I mean, really, who wants to hang out in IBM’s Cobol Café?
But Who Are These People?
While we don’t have data from 2013 or 2014, in December 2011 someone took a survey of 2,532 StackOverflow users. A significant chunk of StackOverflow users come from the U.S., with the largest percentage (12%) in California and the second largest (8.4%) in New York, with a majority (53%) aged 25-34 and 68% having at least 6 years of IT/programming experience.
Not particularly surprising.
What is surprising, given the IEEE Spectrum data, is that a whopping 40% describe themselves as web application developers while only 4.3% are embedded application developers. Most are building enterprise applications (32%) or web platforms (33%), but the languages they indicate they know differ from the languages they view on StackOverflow:
This jibes with the enterprise developer finding in the IEEE Spectrum data. It’s still hard to see the embedded hardware developer in these numbers—though not so hard to uncover the enterprise developer.
This becomes more pronounced if we only look at StackOverflow users who answer questions (and not necessarily those that read the answers):
In short, there’s a difference between those that answer questions and those that merely lurk. For example, the top 20 most active StackOverflow participants have little to do with embedded engineering, as this data visualization shows. (Click through to see what each works on.)
StackOverflow Is Unique
Such technologies don’t have great documentation within their home communities (e.g., Salesforce.com’s Apex language), but StackOverflow has become the go-to home-away-from-home community for these embedded and enterprise technologies.

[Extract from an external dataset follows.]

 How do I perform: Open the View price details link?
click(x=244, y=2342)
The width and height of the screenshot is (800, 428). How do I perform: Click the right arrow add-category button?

There are far more questions tagged “Java” (625,000+), for example, than for Arduino (12,000+), but according to the IEEE Spectrum data there’s way more reader interest in the latter than the former. The IEEE Spectrum approach measures both the number of questions posted mentioning each language in 2013 and the amount of attention paid to those questions. In StackOverflow’s world, people pay far more interest to embedded and enterprise than general Web development, even though its user base has historically skewed web developer.
A different breed, indeed. Or, quite possibly, an indication of mainstream enterprise and web developers looking beyond “mainstream” to tap into the Internet of Things applications or other modern applications?